Maria del Pilar Careaga Basabe (26 October 1908 - 10 June 1993) was a Spanish politician and industrial engineer. She was the first woman to be mayor of Bilbao.

== Early life and education ==
Careaga was born in Madrid, the daughter of Pedro González de Careaga y Quintana, count of Cadagua, and Concepción Basabe y Zubiría. She studied surveying, and then completed her studies in industrial engineering at the Technical University of Madrid, becoming the first woman engineer in Spain. She also became the first woman in Spain to drive a train.

== Politics ==
Pilar Careaga was an unsuccessful Renovación Española candidate for Biscay province in the Spanish election of 1933. At the beginning of the Spanish Civil War, she was put in Larrínaga Prison. She was freed in a prisoner exchange in September 1936.

She then travelled to the front in Madrid where she represented the Falange Española Tradicionalista y de las Juntas de Ofensiva Nacional Sindicalista, looking after injured Franco supporters. She returned to Bilbao after the war.

In 1964, she was appointed to the provincial council for the Movimiento Nacional, serving as the first woman deputy for Biscay from 1964 to 1969. She served as mayor of Bilbao from 1969 to 1977.
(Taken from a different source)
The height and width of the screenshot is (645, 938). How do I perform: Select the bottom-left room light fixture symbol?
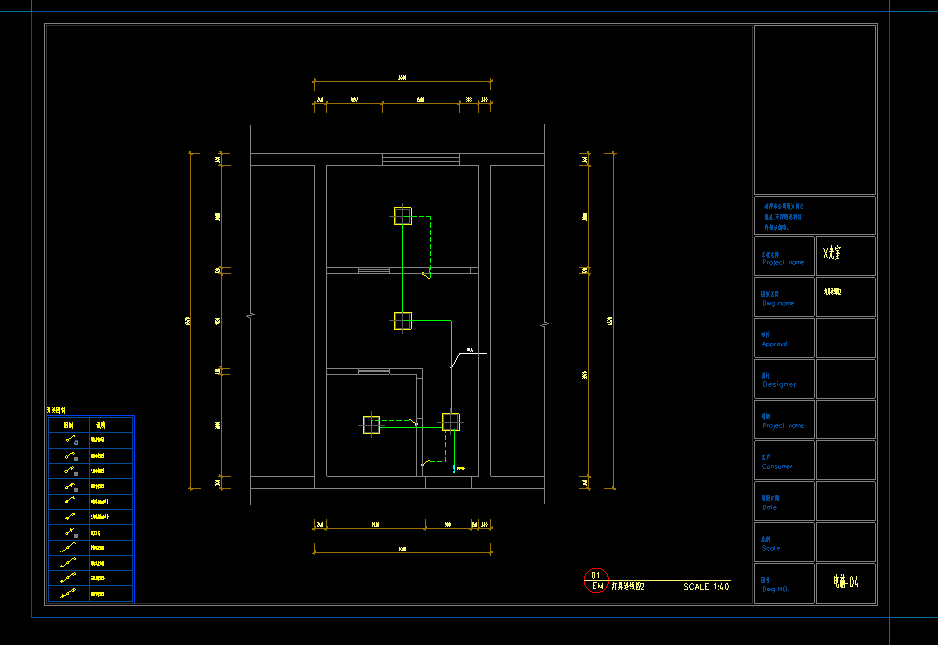coord(371,424)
On 25 March 1979 Careaga was shot six times by ETA whilst seated with her husband in her car driving to church in Guecho. This was the first time the organisation attempted to assassinate a woman. She survived but retired from public life.

== Personal life ==
In 1943, Careaga married Enrique Lequerica Erquiza, an engineer who was the brother of José Félix de Lequerica y Erquiza. She died in Madrid at the age of 84.